Anyway, that is how I found myself at the festival last weekend, navigating tens of thousands of people, juggling from camera to video camera, back to camera, then to phone, then to video camera, then back to camera, for nearly two solid days. I'm proud of the results, but the process was so deeply fractured and distracting that I kept gravitating back to the sheep. They, it seemed, had the answer. They knew no better than to live in the present. Whereas even during dinner with four friends one night, I noticed that all but one had their cell phone at the table.
Which brings me back to Alain de Botton. He writes, "The obsession with current events is relentless. We are made to feel that at any point, somewhere on the globe, something may occur to sweep away old certainties—-something that, if we failed to learn about it instantaneously, could leave us wholly unable to comprehend ourselves or our fellows. We are continuously challenged to discover new works of culture—-and, in the process, we don’t allow any one of them to assume a weight in our minds."

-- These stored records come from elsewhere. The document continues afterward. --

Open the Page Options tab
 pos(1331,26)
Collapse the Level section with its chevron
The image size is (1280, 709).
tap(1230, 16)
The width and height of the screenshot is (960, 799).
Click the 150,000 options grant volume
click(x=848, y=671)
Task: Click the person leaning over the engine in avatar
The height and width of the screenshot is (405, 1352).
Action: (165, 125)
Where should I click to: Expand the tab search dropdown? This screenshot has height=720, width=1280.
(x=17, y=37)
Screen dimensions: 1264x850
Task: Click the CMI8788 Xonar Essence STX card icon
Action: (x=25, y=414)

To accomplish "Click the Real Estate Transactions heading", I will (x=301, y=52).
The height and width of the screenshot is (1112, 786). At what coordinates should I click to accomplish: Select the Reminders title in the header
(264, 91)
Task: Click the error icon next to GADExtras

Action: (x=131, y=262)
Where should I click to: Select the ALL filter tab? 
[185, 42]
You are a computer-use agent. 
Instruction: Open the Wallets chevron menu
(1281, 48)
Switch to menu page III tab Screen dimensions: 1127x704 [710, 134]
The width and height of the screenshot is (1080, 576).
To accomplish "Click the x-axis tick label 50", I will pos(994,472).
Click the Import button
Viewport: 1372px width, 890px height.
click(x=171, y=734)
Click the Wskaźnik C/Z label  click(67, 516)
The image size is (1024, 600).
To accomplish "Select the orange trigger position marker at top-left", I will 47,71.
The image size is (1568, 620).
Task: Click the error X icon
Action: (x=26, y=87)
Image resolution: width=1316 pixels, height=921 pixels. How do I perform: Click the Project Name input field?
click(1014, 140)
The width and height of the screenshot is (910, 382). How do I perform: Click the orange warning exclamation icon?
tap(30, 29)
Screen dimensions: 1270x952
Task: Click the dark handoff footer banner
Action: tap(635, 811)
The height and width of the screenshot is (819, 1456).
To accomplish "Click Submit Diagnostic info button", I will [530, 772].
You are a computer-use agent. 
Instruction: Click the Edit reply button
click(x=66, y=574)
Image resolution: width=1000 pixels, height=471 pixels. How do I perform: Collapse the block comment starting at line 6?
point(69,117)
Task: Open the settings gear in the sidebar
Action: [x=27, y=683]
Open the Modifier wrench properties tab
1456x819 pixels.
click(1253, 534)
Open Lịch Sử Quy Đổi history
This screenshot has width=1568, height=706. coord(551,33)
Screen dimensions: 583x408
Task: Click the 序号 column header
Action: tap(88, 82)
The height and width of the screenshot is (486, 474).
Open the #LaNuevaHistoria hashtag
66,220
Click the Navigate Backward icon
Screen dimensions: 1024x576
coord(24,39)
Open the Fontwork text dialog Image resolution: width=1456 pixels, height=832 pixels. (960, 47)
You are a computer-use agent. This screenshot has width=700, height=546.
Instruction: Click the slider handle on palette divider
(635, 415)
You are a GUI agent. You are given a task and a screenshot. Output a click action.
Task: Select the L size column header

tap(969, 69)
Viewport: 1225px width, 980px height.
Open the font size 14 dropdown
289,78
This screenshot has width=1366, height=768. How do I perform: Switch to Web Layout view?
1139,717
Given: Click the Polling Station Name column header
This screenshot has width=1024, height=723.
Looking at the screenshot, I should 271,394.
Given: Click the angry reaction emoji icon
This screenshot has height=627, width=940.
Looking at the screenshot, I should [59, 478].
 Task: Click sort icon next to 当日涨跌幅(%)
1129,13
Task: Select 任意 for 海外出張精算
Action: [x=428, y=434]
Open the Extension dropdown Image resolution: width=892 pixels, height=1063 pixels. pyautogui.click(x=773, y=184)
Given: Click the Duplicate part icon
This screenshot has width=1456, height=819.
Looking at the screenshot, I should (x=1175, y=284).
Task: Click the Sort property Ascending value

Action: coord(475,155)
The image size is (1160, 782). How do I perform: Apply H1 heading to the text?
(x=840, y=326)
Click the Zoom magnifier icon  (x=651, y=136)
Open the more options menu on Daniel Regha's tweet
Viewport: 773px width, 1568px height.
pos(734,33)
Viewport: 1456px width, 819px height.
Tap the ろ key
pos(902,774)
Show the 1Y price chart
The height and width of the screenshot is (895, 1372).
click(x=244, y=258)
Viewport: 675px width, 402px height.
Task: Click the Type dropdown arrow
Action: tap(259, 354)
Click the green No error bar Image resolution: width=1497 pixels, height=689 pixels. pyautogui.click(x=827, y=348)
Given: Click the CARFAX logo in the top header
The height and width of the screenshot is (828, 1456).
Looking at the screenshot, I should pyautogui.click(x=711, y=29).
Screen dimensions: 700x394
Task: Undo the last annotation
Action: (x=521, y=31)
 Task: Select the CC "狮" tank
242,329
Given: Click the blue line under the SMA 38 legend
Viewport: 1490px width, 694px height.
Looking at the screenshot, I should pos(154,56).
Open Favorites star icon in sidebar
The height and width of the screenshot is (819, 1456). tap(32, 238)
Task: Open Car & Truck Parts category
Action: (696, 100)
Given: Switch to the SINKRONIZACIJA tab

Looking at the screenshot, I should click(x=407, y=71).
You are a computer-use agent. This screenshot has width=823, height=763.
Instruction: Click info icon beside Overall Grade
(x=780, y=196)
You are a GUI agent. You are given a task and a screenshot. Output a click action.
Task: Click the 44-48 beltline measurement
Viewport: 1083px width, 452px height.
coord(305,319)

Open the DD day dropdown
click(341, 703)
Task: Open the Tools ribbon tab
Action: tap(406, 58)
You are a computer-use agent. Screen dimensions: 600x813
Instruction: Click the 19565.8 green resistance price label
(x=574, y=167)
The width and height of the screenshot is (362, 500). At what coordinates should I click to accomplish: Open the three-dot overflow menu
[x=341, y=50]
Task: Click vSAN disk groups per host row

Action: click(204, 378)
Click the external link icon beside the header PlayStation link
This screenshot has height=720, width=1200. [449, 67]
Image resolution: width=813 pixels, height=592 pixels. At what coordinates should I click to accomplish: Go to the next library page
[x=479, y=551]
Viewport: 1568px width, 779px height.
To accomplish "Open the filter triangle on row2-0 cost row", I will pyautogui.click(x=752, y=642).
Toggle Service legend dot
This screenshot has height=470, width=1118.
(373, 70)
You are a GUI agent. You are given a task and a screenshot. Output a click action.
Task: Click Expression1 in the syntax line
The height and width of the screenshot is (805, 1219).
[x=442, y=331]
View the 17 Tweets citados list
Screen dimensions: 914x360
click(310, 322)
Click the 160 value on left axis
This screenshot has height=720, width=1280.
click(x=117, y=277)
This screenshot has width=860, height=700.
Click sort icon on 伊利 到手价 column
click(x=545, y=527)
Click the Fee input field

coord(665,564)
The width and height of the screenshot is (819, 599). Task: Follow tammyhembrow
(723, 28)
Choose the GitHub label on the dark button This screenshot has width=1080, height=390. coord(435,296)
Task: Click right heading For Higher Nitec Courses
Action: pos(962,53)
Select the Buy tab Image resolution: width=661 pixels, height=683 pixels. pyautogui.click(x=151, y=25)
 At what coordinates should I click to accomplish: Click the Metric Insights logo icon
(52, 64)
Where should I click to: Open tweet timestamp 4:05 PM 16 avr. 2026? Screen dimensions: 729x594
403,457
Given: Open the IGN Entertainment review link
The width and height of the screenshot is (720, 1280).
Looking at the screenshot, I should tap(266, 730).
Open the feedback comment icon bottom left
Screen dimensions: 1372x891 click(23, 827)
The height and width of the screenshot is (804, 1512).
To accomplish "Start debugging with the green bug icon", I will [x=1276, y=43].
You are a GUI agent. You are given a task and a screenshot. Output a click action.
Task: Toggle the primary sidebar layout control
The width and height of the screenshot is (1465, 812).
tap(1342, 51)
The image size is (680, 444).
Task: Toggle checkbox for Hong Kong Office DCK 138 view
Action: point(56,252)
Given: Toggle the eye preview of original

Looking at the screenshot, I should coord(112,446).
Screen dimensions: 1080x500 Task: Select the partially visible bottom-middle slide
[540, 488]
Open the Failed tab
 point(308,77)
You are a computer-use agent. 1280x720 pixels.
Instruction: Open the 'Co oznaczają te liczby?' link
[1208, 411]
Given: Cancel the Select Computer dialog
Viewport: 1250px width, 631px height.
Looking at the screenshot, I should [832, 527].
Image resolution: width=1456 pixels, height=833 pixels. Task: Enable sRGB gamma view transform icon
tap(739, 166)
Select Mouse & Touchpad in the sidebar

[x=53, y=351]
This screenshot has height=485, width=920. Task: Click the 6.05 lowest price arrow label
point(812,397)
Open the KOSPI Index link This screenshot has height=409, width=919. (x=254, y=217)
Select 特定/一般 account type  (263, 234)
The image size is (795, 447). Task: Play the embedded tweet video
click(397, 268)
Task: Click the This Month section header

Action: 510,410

I do sometimes wonder just how much simultaneous experience our minds can hold before we start to shut down. And I also see how, in our insatiable quest to feed on more and more, we are not giving each experience its own deep and meaningful consideration. Like jam, the less we have the thinner we spread it.
I have no grand declarations to make, no promise to live my life differently from this day forward, but this is where my thoughts are today. I'm watching the natural world around me go dormant for the winter and thinking I'd be well advised to follow Alain de Botton's suggestion: "Our minds, no less than our bodies, require periods of fasting."